Roasted Brussels Sprouts and Butternut Squash with Bacon, Cranberries, and Goat Cheese

Roasted Brussels Sprouts and Butternut Squash with Bacon, Cranberries, and Goat Cheese Recipe Post

Total Time: 40 minutes
Preparation Time: 15 minutes
Cook Time: 25 minutes
Servings: 4

Introduction

Experience a unique twist of bold, distinctive and unexpectedly harmonious flavors, wrapped in one dish called Roasted Brussels Sprouts and Butternut Squash with Bacon, Cranberries, and Goat Cheese.

Why Make This Recipe

If you crave a perfect blend of savory and sweet tastes in one dish, this recipe is a must-try. You will enjoy the deep rustic flavors of Brussels sprouts and butternut squash, highlighted by the smoky touch of bacon, sweet surprise of cranberries, and the tangy thrill of goat cheese.

How to Make Roasted Brussels Sprouts and Butternut Squash with Bacon, Cranberries, and Goat Cheese

Ingredients

– 2 cups Brussels sprouts, halved
– 2 cups butternut squash, peeled and cubed
– 4 slices of bacon, chopped
– 1/2 cup dried cranberries
– 4 oz goat cheese, crumbled
– 2 tablespoons olive oil
– Salt and pepper, to taste

Directions

1. Preheat the oven to 400°F (200°C). Lay parchment paper on a large baking sheet.
2. Put Brussels sprouts and butternut squash in a big mixing bowl. Add olive oil, salt, and pepper then toss them all together.
3. Put veggies on baking sheet for 20 minutes baking. Stir midway.
4. Simultaneously, on medium heat, fry the chopped bacon until crispy in a skillet. Transfer to the side after.
5. Sprinkle the cranberries and cooked bacon on the veggies after 20 minutes. Roast the mix for an extra 5 minutes.
6. Take out from oven, pour into a serving dish. Toss in crumbled goat cheese on top. Best served warm.

How to Serve Roasted Brussels Sprouts and Butternut Squash with Bacon, Cranberries, and Goat Cheese

This dish is best served as a warm salad or a hearty side dish along with roast meats or grilled seafood.

How to Store Roasted Brussels Sprouts and Butternut Squash with Bacon, Cranberries, and Goat Cheese

Keep leftovers in a tightly sealed container, refrigerated. It can last for up to 3 to 4 days.

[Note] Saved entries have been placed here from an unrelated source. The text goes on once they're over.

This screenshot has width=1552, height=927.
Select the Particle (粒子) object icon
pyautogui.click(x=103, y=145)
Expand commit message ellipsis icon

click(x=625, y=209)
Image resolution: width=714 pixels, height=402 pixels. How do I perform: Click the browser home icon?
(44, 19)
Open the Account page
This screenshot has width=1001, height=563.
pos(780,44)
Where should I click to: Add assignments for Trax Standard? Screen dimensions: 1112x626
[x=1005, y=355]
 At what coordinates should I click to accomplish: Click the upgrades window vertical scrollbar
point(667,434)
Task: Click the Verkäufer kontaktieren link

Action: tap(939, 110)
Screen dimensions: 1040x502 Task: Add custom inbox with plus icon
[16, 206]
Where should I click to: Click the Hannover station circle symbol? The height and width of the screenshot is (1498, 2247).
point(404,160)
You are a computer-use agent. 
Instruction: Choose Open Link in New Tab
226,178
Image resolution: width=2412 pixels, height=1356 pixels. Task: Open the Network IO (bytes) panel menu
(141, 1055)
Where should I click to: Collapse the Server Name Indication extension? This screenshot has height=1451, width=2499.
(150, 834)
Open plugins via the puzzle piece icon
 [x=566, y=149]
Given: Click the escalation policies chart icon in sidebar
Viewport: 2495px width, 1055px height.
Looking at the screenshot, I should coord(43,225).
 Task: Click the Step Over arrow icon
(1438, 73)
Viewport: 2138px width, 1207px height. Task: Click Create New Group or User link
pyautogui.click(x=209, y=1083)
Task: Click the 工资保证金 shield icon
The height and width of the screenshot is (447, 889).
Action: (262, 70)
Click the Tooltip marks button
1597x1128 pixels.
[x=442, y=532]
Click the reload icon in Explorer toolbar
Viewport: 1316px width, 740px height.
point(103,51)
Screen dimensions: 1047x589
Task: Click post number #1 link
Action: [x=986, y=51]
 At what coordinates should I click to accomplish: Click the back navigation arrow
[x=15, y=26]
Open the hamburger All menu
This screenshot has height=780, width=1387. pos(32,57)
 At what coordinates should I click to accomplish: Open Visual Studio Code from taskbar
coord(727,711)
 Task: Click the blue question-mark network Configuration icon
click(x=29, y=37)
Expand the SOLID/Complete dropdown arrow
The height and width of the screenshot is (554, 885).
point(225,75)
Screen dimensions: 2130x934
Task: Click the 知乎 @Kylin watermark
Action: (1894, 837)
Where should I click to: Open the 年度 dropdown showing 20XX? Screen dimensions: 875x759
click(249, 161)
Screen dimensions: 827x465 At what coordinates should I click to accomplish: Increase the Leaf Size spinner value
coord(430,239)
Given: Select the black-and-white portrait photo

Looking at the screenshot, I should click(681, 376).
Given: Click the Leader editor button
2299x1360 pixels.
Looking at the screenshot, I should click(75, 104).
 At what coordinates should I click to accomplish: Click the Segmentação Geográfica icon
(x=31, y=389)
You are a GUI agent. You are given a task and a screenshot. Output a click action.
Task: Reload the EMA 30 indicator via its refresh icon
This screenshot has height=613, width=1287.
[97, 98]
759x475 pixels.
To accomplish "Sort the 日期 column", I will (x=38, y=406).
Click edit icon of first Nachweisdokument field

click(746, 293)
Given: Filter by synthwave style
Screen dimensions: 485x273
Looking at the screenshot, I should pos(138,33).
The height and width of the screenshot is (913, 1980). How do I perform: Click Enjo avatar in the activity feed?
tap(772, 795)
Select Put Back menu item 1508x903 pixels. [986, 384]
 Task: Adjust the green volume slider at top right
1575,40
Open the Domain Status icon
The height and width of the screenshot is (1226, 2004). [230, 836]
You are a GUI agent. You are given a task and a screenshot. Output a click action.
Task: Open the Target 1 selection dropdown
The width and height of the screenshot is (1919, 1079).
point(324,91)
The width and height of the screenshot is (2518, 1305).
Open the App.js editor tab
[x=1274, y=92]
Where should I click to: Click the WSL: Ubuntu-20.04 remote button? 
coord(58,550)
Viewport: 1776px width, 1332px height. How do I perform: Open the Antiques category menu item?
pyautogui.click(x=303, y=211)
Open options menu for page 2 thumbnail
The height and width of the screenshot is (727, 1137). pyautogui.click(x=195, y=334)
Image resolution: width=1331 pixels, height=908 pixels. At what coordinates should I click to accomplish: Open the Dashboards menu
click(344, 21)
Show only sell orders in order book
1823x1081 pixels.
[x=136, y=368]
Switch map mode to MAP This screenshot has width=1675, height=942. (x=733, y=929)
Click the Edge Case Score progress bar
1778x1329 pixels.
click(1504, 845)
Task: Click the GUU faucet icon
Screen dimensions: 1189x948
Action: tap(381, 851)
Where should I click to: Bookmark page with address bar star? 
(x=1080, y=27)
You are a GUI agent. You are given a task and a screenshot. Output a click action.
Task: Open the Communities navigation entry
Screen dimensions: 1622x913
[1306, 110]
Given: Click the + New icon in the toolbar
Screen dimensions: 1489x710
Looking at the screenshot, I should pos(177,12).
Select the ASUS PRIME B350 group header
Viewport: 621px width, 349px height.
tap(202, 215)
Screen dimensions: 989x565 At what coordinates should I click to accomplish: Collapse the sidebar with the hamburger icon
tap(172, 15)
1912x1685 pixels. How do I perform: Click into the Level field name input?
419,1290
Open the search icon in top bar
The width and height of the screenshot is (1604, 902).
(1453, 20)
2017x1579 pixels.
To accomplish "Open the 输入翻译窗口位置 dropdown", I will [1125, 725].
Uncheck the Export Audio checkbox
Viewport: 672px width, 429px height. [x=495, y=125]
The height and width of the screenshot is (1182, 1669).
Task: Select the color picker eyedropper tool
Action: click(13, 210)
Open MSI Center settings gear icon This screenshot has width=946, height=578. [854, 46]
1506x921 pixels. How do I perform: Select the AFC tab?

Tips to Make Roasted Brussels Sprouts and Butternut Squash with Bacon, Cranberries, and Goat Cheese

To make this dish more flavorful, you may use bacon fat instead of olive oil to toss the veggies before roasting.

Variation

For a vegan version, use maple-glazed tempeh or smoked tofu instead of bacon and vegan cheese in place of goat cheese. You may also add chopped pecans for added crunch.

FAQs

1. Can I use other types of squash?
Yes, you may use any type of winter squash like pumpkin or acorn squash.

2. Can I replace the cranberries?
Yes, dried cherries or raisins can be used.

3. Can I replace Brussels sprouts with another vegetable?
Yes, broccoli or cauliflower florets are great substitutes.

Enjoy this gastronomic experience of bold flavors, diverse textures, and refreshing culinary novelty.